## Passage provided

***

Output of "x^2 + y^2" from 2's complement to binary (with sign)

I kind of knew that since it's a positive result, it would no longer be a two's complement, and your answer re-affirms this.

Thank you :).

x/y = 8 bits signed

x^2/y^2 = 16 bits signed

if we add these two numbers we get a 17 bit result. bit 17 is always zero because the number is always positive, so it can be dropped to give a 16 bit Unsigned number. If you need to add it to any -ve numbers you have to add the sign bit back on again (a '0') so it might be worth keeping it after all.

So, if x^2 and y^2 = 16-bits

Is it always the case that x^2 + y^2 = 33-bits?

And that bit 33 is THE sign bit (zero in this case)?

Sorry to be picky about this; I have been trying to understand this since last week.

No, that is not the case.

when adding two N bit wide numbers the largest possible result is N+1 bit wide.

let's assume both x² and y² are the largest possible 16 bit numbers (when using signed arithmetics):

0x7FFF and 0x7FFF

or binary: 0111.1111.1111.1111

Adding those two numbers is equivalent to multiplying one of the numbers with 2.

Multiplikation with 2 again is equivalent to shifting the number to the left by one, so we end up with:

0.1111.1111.1111.1110

which equals 0x0000FFFE

When using unsigned arithmetics from now on we will not need the zeros at the beginning: so we end up with unsigned 0xFFFE.

Hi guys,

There's actually a couple of possible answers to this problem.

If x and y are both 8-bit signed integers, then the range for x and y is -128 (1000_0000b) to 127 (0111_1111b), so the largest possible value of x^2 or y^2 is 128^2 = 16384 (4000h = 0100_0000_0000_0000b) which requires 16-bits to represent. If you then add x^2 and y^2, you need an extra bit to represent the sum, so 17-bits is required.

If however, you limit the input range to symmetric signed integers, i.e., inputs are limited -127 to 127 (by converting any -128 codes into -127), then the largest possible value for x^2 or y^2 is 127^2 = 16129 (3F01h = 0011_1111_0000_0001h), which is still a 16-bit number, but the MSB (the second binary digit, since the first is the sign) is not set. This means that you can perform the accumulate x^2 + y^2 and not require 17-bits for the sum.

Another reason for using symmetric integers is that you often want to flip the sign on data, and flipping the sign on -128 gives 128, which requires 1-bit more to represent, i.e., 9-bits.

These types of DSP tricks are discussed here:

http://www.ovro.caltech.edu/~dwh/correlator/pdf/esc-320paper_hawkins.pdf (http://www.ovro.caltech.edu/%7edwh/correlator/pdf/esc-320paper_hawkins.pdf)

Cheers,

Dave

***

## Task
Reproduce the part of the forum thread on adding x^2 and y^2 between "Thank you :)." and "in this case)?", inclusive, word for word. The entries that come next are not needed.

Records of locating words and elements
***

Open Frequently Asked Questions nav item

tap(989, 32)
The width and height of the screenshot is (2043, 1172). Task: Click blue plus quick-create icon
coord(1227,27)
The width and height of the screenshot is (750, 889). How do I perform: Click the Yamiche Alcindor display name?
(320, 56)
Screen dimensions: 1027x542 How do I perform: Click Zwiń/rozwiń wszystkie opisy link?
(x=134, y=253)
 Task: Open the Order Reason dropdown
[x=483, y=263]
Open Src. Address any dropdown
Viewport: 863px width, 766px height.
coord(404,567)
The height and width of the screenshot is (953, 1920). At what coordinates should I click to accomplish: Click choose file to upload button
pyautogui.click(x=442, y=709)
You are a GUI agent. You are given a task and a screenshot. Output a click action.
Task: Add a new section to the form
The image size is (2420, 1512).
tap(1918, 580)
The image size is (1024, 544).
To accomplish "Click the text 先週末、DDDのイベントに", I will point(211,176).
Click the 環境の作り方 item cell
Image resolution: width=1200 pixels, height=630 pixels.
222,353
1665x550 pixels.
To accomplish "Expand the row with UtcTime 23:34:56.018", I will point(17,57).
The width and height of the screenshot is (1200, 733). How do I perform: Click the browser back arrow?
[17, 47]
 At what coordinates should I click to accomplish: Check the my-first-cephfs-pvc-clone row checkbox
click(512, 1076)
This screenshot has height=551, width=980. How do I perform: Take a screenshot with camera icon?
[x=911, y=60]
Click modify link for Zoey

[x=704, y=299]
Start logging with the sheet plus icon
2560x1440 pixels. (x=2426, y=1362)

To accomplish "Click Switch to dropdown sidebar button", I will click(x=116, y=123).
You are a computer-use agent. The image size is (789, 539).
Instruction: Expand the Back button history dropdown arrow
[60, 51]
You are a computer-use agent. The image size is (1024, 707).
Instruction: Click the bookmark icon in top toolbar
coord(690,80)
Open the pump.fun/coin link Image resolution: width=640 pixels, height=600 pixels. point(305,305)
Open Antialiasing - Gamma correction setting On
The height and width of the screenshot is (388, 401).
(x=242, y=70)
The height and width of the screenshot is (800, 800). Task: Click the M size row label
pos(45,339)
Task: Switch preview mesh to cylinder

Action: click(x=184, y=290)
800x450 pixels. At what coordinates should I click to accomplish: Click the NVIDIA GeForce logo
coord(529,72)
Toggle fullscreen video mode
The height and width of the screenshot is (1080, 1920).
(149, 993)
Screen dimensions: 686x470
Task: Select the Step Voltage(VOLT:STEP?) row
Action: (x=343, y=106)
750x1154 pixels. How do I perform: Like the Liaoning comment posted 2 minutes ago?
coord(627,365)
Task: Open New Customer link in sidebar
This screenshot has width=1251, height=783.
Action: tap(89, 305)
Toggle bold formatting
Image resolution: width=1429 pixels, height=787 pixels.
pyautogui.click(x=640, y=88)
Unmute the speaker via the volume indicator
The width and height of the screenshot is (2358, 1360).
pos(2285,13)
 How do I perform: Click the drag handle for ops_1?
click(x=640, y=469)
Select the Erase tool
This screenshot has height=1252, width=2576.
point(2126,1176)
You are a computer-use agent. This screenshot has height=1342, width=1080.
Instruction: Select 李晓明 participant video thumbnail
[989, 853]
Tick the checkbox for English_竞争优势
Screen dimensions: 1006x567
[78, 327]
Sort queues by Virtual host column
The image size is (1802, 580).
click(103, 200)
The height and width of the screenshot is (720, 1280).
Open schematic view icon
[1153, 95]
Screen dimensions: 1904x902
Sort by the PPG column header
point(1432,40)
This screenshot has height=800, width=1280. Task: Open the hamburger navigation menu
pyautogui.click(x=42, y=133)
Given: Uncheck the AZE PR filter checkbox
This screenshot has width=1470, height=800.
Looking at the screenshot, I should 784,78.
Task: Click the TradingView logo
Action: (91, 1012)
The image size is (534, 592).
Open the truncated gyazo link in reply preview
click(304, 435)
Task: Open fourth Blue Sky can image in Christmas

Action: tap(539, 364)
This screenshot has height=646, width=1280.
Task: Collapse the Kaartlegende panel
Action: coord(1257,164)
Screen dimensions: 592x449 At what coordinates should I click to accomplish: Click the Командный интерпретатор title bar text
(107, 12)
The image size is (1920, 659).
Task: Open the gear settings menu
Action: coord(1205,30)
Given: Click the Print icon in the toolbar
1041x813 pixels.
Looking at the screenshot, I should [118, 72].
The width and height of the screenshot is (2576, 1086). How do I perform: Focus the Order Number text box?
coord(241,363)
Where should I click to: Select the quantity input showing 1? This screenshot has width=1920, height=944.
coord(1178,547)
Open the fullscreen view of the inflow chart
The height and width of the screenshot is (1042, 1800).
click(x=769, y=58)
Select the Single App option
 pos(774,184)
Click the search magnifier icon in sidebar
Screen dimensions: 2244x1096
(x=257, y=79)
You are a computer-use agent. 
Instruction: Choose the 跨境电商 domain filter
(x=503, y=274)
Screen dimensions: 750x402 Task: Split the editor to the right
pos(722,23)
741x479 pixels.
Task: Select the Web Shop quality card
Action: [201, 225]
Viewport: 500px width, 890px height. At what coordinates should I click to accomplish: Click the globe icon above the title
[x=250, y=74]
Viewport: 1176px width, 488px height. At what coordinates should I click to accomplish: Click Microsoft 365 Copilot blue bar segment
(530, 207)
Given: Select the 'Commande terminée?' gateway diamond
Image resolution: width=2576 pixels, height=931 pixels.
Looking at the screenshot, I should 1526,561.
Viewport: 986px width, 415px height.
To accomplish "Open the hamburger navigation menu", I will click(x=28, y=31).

***

## Result of this exercise
Thank you :).

x/y = 8 bits signed

x^2/y^2 = 16 bits signed

if we add these two numbers we get a 17 bit result. bit 17 is always zero because the number is always positive, so it can be dropped to give a 16 bit Unsigned number. If you need to add it to any -ve numbers you have to add the sign bit back on again (a '0') so it might be worth keeping it after all.

So, if x^2 and y^2 = 16-bits

Is it always the case that x^2 + y^2 = 33-bits?

And that bit 33 is THE sign bit (zero in this case)?